According to Cerulli Associates, high-net-worth (HNW) households control close to 35% of all investable assets in the U.S. marketplace. Advisors surveyed by Cerulli were asked about the depth of their relationships with the potential inheritors of their HNW clients’ assets. While responses about the relationships with spouses were encouraging, advisor relationships with younger generations of the family are a large concern.
“The notion of helping a family define and accomplish their aspirations without involving spouses is irrational,” says Donnie Ethier, associate director at Cerulli. “The thought of referring to spouses as ‘heirs’ is not a welcoming idea, but many practices may have to approach it in this manner due to the generally limited rapport with family members.”

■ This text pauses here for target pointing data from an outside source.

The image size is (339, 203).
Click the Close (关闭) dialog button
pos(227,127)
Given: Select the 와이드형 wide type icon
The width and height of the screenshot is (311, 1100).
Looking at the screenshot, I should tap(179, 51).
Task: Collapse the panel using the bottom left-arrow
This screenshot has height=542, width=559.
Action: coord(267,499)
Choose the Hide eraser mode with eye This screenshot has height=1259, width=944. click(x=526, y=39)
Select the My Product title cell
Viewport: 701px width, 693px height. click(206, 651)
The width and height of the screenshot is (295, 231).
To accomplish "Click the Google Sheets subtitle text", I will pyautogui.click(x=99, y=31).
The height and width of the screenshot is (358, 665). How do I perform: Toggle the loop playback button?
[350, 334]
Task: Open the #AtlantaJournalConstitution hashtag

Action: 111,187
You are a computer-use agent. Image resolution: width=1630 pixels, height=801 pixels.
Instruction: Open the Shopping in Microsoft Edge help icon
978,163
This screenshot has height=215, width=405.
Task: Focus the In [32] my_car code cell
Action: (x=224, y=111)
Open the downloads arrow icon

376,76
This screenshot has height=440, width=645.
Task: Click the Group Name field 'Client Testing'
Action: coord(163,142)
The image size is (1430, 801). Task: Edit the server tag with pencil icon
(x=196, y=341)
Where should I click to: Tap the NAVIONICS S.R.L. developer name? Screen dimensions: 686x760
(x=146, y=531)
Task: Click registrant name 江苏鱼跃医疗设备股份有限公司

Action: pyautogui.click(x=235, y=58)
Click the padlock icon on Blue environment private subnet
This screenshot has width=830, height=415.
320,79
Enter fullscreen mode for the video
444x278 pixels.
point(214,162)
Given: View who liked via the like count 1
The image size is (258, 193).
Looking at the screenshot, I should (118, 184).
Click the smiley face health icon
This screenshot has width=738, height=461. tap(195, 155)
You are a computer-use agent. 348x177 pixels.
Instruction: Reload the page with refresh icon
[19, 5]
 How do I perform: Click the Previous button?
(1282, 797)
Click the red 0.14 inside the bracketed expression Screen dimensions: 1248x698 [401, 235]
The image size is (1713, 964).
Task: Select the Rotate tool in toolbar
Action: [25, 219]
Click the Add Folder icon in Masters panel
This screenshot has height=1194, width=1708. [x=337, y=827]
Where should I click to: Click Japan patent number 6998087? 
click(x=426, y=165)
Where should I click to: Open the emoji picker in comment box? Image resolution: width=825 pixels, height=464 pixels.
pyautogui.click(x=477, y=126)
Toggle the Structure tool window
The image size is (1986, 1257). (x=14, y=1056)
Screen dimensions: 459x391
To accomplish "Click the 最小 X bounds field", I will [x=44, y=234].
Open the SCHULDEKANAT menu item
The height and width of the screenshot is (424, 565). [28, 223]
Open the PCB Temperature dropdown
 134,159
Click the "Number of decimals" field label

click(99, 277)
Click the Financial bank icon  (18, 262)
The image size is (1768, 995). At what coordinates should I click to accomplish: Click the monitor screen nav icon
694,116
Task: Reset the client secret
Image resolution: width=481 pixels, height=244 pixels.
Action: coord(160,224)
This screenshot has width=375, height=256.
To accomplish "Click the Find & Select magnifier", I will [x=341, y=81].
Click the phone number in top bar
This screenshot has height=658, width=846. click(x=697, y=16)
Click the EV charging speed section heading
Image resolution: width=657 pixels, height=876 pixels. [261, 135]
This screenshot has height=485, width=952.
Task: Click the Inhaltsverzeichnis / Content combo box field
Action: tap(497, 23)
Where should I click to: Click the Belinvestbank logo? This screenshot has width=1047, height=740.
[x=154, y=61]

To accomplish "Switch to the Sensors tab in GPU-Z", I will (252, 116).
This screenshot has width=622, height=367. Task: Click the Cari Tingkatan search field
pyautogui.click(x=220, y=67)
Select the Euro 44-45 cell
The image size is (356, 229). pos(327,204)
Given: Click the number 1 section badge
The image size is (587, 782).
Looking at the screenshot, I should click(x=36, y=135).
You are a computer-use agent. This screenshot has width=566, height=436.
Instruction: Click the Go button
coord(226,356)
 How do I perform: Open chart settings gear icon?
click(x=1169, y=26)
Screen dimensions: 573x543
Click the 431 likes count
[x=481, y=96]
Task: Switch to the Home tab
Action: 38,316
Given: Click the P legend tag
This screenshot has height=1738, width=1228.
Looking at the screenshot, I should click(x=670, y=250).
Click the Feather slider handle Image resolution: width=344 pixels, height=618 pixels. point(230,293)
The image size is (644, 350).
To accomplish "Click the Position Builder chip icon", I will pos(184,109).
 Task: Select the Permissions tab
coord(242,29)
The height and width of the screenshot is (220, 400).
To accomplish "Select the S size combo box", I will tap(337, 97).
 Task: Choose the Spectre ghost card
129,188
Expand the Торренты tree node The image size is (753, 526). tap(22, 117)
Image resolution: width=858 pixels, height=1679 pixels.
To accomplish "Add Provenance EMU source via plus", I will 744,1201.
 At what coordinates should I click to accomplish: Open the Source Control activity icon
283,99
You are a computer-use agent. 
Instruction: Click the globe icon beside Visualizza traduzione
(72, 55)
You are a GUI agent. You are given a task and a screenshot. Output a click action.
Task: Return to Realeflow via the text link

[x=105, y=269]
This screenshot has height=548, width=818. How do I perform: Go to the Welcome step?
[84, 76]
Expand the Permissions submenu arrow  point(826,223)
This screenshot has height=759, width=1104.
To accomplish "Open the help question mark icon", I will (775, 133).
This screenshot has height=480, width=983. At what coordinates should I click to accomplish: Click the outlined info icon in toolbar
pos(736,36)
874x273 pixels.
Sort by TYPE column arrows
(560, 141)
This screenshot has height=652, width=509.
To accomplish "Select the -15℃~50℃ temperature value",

The study U.S. High-Net-Worth and Ultra-High-Net-Worth Markets 2016: Understanding the Long-Term Impact of Wealth Transfer reveals that 67% of HNW households are led by investors age 60 or older. “Overlooking the children of these investors is ill-advised as most are not adolescents, but adults well into their 30s and older, with their own financial habits, philosophies, and possibly established advisor relationships,” explains Ethier. “How and where the younger generations manage assets or inheritances represents a pivotal transformation, as these wealth transfers will likely determine who the future leading firms and channels become.”
As the industry continues to evolve toward a more transparent, goals-based approach to investing, practices will need to adjust to the new expectations of clients by offering a collaborative advisory model with a broader range of products and services. “We believe that wirehouses and private banks will adapt, while registered investment advisors and multi-family offices stand to capitalize,” states Ethier.